First, unprotected files, which you generally obtain by copying your CDs into the iTunes software on your computer.
When you rip your CDs to iTunes, you have two main format choices: MP3 or AAC. MP3 is the lingua franca of music compression, and if you chose MP3, then you’re golden. You can move your music to any number of other players. But you probably chose AAC — which is unique to Apple — because it supposedly sounds better. So, yes, you’ll have to convert your AACs to MP3s. You can do it within iTunes, or you can simply burn your music to CDs, which will now hold your music as AIFF files, as the CD format is known; those files can be converted to anything you like. Of course, if you still have your CD collection, you can simply rip it all over again to whatever new system you decide to buy.

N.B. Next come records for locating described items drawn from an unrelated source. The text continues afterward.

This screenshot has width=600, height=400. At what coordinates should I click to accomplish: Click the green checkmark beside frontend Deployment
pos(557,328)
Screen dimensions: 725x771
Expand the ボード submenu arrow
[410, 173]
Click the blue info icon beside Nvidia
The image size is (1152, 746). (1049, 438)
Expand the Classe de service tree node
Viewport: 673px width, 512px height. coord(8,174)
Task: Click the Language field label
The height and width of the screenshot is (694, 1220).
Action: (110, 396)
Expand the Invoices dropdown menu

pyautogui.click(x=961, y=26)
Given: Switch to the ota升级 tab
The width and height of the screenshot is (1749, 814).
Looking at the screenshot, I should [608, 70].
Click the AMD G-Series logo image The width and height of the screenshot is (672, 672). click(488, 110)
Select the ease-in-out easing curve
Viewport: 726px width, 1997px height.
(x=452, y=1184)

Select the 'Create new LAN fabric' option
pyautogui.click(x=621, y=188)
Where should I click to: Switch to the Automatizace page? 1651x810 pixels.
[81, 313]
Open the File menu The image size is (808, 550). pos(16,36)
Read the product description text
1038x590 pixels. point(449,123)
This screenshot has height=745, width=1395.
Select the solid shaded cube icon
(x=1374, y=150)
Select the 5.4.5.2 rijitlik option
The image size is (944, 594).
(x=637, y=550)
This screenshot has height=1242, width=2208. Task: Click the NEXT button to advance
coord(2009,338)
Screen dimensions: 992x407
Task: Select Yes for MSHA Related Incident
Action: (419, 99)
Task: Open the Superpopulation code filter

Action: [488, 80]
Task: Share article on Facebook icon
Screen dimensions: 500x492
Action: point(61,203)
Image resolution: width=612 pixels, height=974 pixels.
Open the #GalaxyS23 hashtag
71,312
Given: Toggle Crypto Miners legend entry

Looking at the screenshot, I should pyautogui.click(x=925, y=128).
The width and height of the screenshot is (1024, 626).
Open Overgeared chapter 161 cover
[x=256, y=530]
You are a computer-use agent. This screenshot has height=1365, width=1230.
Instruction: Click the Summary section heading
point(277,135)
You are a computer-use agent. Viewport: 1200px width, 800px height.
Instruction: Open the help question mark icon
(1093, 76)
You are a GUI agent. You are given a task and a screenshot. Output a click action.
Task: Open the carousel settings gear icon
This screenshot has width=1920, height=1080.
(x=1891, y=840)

It’s trickier with music you buy from the iTunes Music Store, because copy protection has been added to the AAC files. However, it’s incredibly weak copy protection, and there are a number of ways around it. Perhaps the simplest, though the most time-consuming depending on the size of your collection, is to burn your music to CDs — which, again, will give you gloriously unprotected AIFF files. There are also programs available to remove copy protection from AAC files so that you can then covert them to MP3s. These programs are of dubious legality, but surely using them so that you can move your legally paid-for music to a different player is perfectly legitimate.
This is all simpler than it sounds, though I’ll concede that it’s not nearly as simple as buying a new iPod. Still, it can be done, even though Nocera has just told you that it can’t be.
Now for the whopper. Nocera also weighs in on Apple’s notorious battery problems and its even more notorious refusal early on to do anything about it. He writes:
Steven Williams, a lawyer who brought a class-action suit against Apple a few years ago over the failed battery problem, told me that he was amazed to discover, as the litigation began, that Apple seemed to feel, as he put it, “that everyone knew iPods were only good for a year or two.” Thanks in part to the lawsuit, the battery issue is one of the few Apple will now deal with: if your iPod dies because of the battery you can send it back and get a new one for a mere $65.95, plus tax. Of course, you then lose all your music.
Of course, you then lose all your music. What is Nocera babbling about? Nocera claims that his family owns six iPods and five Macs. If he only owned one of each, he would know — from the first day that he put them to use — that the contents of his iPod are nothing more than a mirror of what his iTunes software has stored on his computer’s hard drive. To say that his iPod would come back from the factory devoid of music is accurate, I suppose, but not even remotely true. Once he plugged it into his Mac, iTunes would quickly restore his music collection just the way it was before being sent to the factory. Nocera has to know this. Why did he write such a deceptive sentence?
I am no technical expert. Someone who writes about tech has to come very, very close to one of the two or three areas about which I know something before I can knowledgeably critique it. So this makes me wonder about the veracity of other things I read. What troubles me is that Nocera’s column seems to fit a pattern of breezy, “close enough” commentary that is typical when it comes to tech subjects in general-interest newspapers and magazines.
At a minimum, the Times should publish a correction. At a maximum, Times public editor Byron Calame might consider a column on the paper’s standards when it comes to covering consumer technology. It’s not about war and peace, but I suspect such articles are among the paper’s most well-read. There ought to be a commitment to get it right.